About Sam Lynch, AKA Chef Sam

I am a Gourmet chef, with 13 years experience in the culinary industry and a passion for food.
I run my business from my home in Pinehurst, Durbanville.

I have worked at many different types of establishments, ranging from large fine dining catering, to boutique coffee shops.

Having the chance to work at these various establishments, enabled me to build confidence in the trade, get a feel for the immense possibilities that awaited me, and allowed me to establish a sense of self within my skill.

I am a perfectionist at heart, and I use this in my designer cake artwork.
I aim for every novelty cake to be different from any other, and I like to add lots of personality to the characters I create.

I have been making novelty cakes since May 2010, when I happened upon an ‘Alice in Wonderland’ themed catering job.
Being one of my favourite childhood stories, I couldn’t resist!
The order was for canapes, as well as cakes and I tried it out and was hooked from then on!!
The rest is history… see the historic pictures

A quick history of Chef Sam

After completing the Advanced Food and Wine course at the Culinary Academy in Cape Town, I went to London, England.
This was the beginning of my culinary journey.

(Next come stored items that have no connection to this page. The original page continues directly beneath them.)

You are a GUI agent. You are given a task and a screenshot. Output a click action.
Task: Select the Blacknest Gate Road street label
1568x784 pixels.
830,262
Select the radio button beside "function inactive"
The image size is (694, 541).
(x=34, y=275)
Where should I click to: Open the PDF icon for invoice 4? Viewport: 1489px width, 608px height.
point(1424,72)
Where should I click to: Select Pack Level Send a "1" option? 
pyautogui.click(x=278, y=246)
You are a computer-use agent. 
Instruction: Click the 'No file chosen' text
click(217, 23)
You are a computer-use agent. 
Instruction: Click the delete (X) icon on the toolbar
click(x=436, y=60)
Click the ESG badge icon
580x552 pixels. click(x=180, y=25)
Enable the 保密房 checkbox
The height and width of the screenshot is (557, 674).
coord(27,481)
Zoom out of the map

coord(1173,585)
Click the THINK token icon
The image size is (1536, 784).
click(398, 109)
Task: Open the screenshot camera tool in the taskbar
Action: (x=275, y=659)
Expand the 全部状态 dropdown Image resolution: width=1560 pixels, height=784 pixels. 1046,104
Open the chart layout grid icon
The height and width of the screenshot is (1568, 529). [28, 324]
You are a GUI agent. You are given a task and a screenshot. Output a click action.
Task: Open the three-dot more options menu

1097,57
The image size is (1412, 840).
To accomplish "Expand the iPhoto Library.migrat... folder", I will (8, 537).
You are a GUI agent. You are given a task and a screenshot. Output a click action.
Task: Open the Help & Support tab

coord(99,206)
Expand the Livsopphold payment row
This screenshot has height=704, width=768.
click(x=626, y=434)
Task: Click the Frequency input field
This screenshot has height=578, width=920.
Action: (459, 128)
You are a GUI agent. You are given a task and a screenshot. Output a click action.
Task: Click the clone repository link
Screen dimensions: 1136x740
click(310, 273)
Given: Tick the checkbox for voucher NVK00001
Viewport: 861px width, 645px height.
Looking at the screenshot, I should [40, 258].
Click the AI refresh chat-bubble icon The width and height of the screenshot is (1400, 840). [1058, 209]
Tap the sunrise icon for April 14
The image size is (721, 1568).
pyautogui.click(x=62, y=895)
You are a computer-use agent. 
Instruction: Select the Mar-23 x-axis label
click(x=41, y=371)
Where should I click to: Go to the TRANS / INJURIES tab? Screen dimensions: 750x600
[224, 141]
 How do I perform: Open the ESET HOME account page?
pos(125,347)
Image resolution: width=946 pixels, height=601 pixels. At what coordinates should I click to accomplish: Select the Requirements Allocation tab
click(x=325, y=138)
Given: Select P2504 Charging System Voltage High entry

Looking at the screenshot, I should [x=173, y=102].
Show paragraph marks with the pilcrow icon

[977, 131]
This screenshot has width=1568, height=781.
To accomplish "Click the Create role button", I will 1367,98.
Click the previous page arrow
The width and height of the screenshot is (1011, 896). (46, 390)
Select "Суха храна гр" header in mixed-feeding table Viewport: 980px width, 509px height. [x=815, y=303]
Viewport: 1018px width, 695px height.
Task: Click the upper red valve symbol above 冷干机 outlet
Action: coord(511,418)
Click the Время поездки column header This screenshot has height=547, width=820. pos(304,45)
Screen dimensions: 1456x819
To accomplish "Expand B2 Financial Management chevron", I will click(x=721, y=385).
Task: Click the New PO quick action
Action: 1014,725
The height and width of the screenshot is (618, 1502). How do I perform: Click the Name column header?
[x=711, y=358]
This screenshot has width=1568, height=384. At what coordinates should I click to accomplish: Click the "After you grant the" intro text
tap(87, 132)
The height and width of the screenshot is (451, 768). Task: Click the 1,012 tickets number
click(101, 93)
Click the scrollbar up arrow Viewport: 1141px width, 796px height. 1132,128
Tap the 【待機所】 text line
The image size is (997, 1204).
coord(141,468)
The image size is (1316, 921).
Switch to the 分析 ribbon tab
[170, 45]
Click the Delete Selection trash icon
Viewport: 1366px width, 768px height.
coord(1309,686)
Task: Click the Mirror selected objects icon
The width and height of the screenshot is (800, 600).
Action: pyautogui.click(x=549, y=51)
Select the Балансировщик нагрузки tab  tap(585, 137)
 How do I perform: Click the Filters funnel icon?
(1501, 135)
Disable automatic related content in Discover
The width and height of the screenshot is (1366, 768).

Hotel Intercontinental at Hyde Park Corner

www.intercontinental.com

Arriving in London, I started off working at this five star hotel. The combination of being a busy city-centre hotel and a completely cosmopolitan staff composition made this an excellent place to base my career and to develop the sense of humour that every chef should have.

Alison Price and CO

www.alisonprice.co.uk

This was an explosive company. It was by no means a boring place to work. It was an amazing eye opener for me, where I collected mountains of experience in fine dining catering. I had never thought it was possible to cater fine dining with such high amounts of guests. Although I took the position as Commis pastry chef; my work consisted of making canapés, plating mains in a production line and creating beautiful desserts.

Agency Freelance Chef

An agency chef needs to be available in cases where other chefs aren’t. I was introduced into a different kitchen every day, at business establishments all around central London, such as ITV, ABN AMRO, EMEA and Sea Containers LTD.

Hillcrest Wine Estate

www.hillcrestfarm.co.za

Upon my return from the UK, I was appointed Executive Chef at Hillcrest.
With the necessity to compete with other restaurants in the area, I converted this standard country kitchen on the Durbanville wine route into a full running restaurant.
I trained the staff, designed the menus and ran the kitchen. I put my heart and soul into this restaurant, becoming more and more adventurous with ingredients as the seasons changed.
After a year of working at Hillcrest, I decided that I wanted to take my career in a different direction.

Orchid Boutique Café

Interested in becoming a restaurant consultant, I helped open this quaint café in Wynberg. I contributed heavily to the menu and staff, as well as layout and design of the restaurant. Heading up Orchid’s kitchen for three months; I ensured it was stable and running smoothly.

Caffé Villagio

www.villagio.co.za

This is a Greek café in Sable Square. I built everything from scratch, sourcing suppliers, hiring and training staff, as well as menu items and costings.

Melissa’s The Food Shop

www.melissas.co.za

Once Caffe Villagio was on its feet, I went on to work as front of house manager at ‘Melissa’s the Food Shop’ for a year, after which I decided it was time to take the leap into my own business.